Licence de la transcription : Verbatim

Illustration :

NB : transcription réalisée par nos soins, fidèle aux propos des intervenant·e·s mais rendant le discours fluide.
Les positions exprimées sont celles des personnes qui interviennent et ne rejoignent pas nécessairement celles de l'April, qui ne sera en aucun cas tenue responsable de leurs propos.


Transcription

Voix off : Libre à vous !, l’émission pour comprendre et agir avec l’April, l’association de promotion et de défense du logiciel libre.

Frédéric Couchet : Bonjour à toutes. Bonjour à tous. Vous êtes sur la radio Cause Commune 93.1 en Île-de-France et partout dans le monde sur le site causecommune.fm.



[Virgule musicale]

Chronique de Jean-Christophe Becquet « Pépites libres »

Frédéric Couchet : Textes, images, vidéos ou bases de données, sélectionnés pour leur intérêt artistique, pédagogique, insolite, utile, Jean-Christophe Becquet, président de l’April, nous présente une ressource sous une licence libre. Les auteurs de ces pépites ont choisi de mettre l’accent sur les libertés accordées à leur public, parfois avec la complicité du chroniqueur, c’est la chronique « Pépites libres ». Jean-Christophe, tu es normalement avec nous au téléphone depuis Digne-les-Bains.

Jean-Christophe Becquet : Oui. Bonjour Fred, bonjour à tous, bonjour à toutes.

Frédéric Couchet : Bonjour Jean-Christophe. Le sujet du jour c’est la musique, le domaine public, les droits voisins et Musopen, la musique classique libérée.

Jean-Christophe Becquet : En effet. Le droit d'auteur réserve au créateur d'une œuvre un monopole temporaire sur l'exploitation de son travail. Ce privilège, qu'on appelle le droit patrimonial, interdit toute reproduction ou représentation de l'œuvre sans l'autorisation expresse de l'auteur. En droit français, cette restriction se prolonge 70 ans après la mort de l'auteur. Ensuite, les œuvres basculent dans ce que l’on appelle le domaine public.
Le domaine public désigne donc l'ensemble des œuvres pour lesquelles les droits patrimoniaux ont expiré et dont le public devrait pouvoir profiter librement. Malheureusement, c'est un petit peu plus compliqué que cela et d'autres droits se superposent au droit d'auteur pour venir restreindre encore les usages. Ce sont, entre autres, les droits voisins du droit d'auteur. Dans le cas de la musique, les droits voisins recouvrent les droits des producteurs et des interprètes.

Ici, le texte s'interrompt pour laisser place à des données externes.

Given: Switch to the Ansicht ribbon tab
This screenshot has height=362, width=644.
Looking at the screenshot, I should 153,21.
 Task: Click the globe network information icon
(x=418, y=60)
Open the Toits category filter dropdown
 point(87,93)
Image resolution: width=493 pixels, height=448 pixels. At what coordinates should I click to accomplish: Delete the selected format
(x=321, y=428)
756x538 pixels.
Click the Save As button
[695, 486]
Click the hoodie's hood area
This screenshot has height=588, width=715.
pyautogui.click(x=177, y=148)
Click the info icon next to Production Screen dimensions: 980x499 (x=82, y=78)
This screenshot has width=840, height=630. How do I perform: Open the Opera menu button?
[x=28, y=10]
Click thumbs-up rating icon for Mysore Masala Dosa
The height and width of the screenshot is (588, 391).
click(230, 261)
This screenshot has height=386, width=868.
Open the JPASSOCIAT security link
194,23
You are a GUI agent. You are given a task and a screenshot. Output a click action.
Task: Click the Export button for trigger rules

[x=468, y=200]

Ainsi, pour la musique classique, s'il ne fait aucun doute que les compositions de Mozart, Beethoven ou Chopin appartiennent au domaine public, la plupart des enregistrements sont encore sous le joug de restrictions pour plusieurs décennies. En effet, la durée des droits voisins des interprètes a été prolongée de 50 à 70 ans par le Parlement européen en 2011. Cette directive a été transposée dans le droit français en 2015.

C'est pour dépasser ces restrictions qu'Aaron Dunn a lancé en 2005 le projet Musopen, ma pépite du jour. Musopen est une organisation américaine à but non lucratif dont l’objectif est de libérer les enregistrements de musique classique. Comment ? Eh bien en proposant à des musiciens professionnels d'enregistrer des œuvres pour les offrir au public. Musopen sollicite le soutien à travers des campagnes de financement participatif. Les artistes sont rémunérés. Simplement, au lieu d'une rente basée sur la diffusion de chaque enregistrement, ils perçoivent une rétribution pour leur travail au moment de son exécution. Ensuite, on leur demande de donner leur accord pour une diffusion libre, donc de renoncer contractuellement à leurs droits voisins d'interprète.

En 2012, le projet Musopen a par exemple levé 68 000 dollars, environ 62 000 euros, six fois l'objectif initialement fixé, auprès de plus de 1 200 contributeurs. Cet argent a permis de financer l'Orchestre symphonique de Prague pour enregistrer des œuvres de Beethoven, Brahms ou Tchaïkovski. En partageant librement les fruits de ce travail, Musopen a contribué à rendre accessibles à tous ces trésors de notre patrimoine musical.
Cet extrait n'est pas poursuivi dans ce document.